55 Pa. Code § 1150.60 - Second opinion program
(a) Except as
specified in subsection (g), a practitioner is required to refer a recipient to
the Department to arrange an appointment for a second opinion when the proposed
procedure is one that automatically requires a second opinion.
(b) The Department may require a recipient to
obtain a second opinion if the Department's physicians question the medical
necessity of performing the procedure through the PSR program under §
1150.59 (relating to PSR
program).
(c) The Department will
provide the recipient with the names of practitioners within the recipient's
vicinity who are approved to provide a second opinion. The Department will
arrange an appointment with the practitioner the recipient chooses. The
arrangement for the appointment will be completed no later than 6 working days
after the request by the recipient or the recipient's agent.

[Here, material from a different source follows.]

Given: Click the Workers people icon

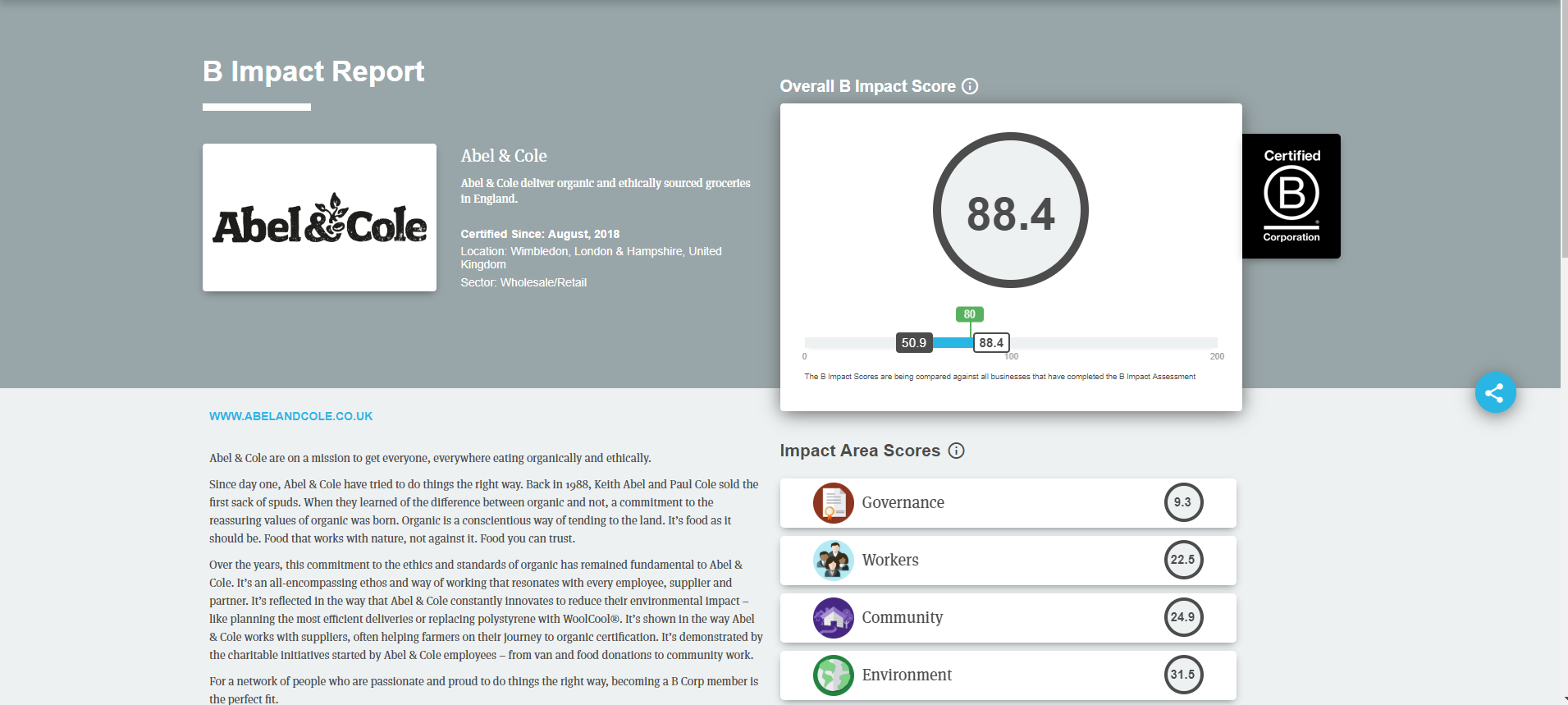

(d) After the recipient obtains a second
opinion, the final decision on whether or not to have the procedure performed
will be made by the recipient, even if the second opinion is contrary to the
opinion of the attending practitioner. If the recipient decides to undergo the
procedure, the Department will make payment in accordance with the Department's
applicable payment regulations.
(e)
If the recipient fails to obtain a second opinion required in subsection (a) or
(b), the Department will not precertify the admission.
(f) A second opinion is not required if one
of the following conditions applies:
(1) The
procedure is documented in the recipient's medical record as an emergency or
urgent admission by the attending practitioner and that immediate or prompt
surgery is medically indicated.
(2)
The patient is enrolled in a comprehensive health services plan or a capitated
physician case management program.
(3) The patient is also covered by another
health insurance and has obtained a second opinion under that program for the
procedure for which MA coverage is sought.

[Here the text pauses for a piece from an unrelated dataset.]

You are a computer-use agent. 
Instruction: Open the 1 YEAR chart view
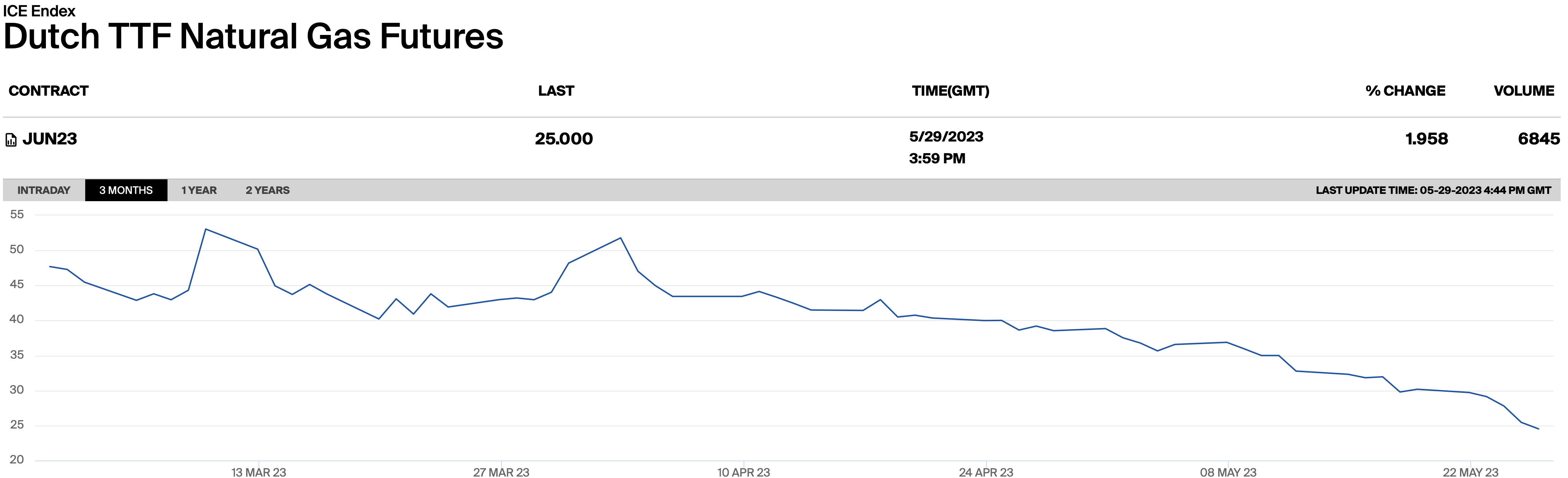coord(199,190)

(4) Another health insurance is expected to
make payment for the service and MA is not expected to make an additional
payment.
(5) The patient was not
eligible for MA at the time the procedure was performed but subsequently became
eligible.
(6) The Department has
approved the admission of a recipient to a hospital and during the hospital
stay it is determined that the recipient needs a surgical procedure that would
otherwise require a second opinion under subsection (a) or (b).
(g) The Department will grant a
waiver of the second opinion requirement specified in subsection (a) if the
Department determines that one of the following applies:
(1) No qualified practitioner is available to
give a second opinion.
(2) The
recipient would have to travel more than 50 miles to obtain a second
opinion.
(3) The recipient's
medical condition is such that the travel to obtain a second opinion would
result in a medical hardship for the recipient, such as when the recipient's
medical condition confines the recipient to his home environment.
Notes
The provisions of this § 1150.60 issued under sections 443.1(1) and (4), 443.2(2)(ii) and 443.4 of the Public Welfare Code (62 P. S. §§ 443.1(1) and (4), 443.2(2)(ii) and 443.4).
This section cited in 55 Pa. Code § 1150.59 (relating to PSR program).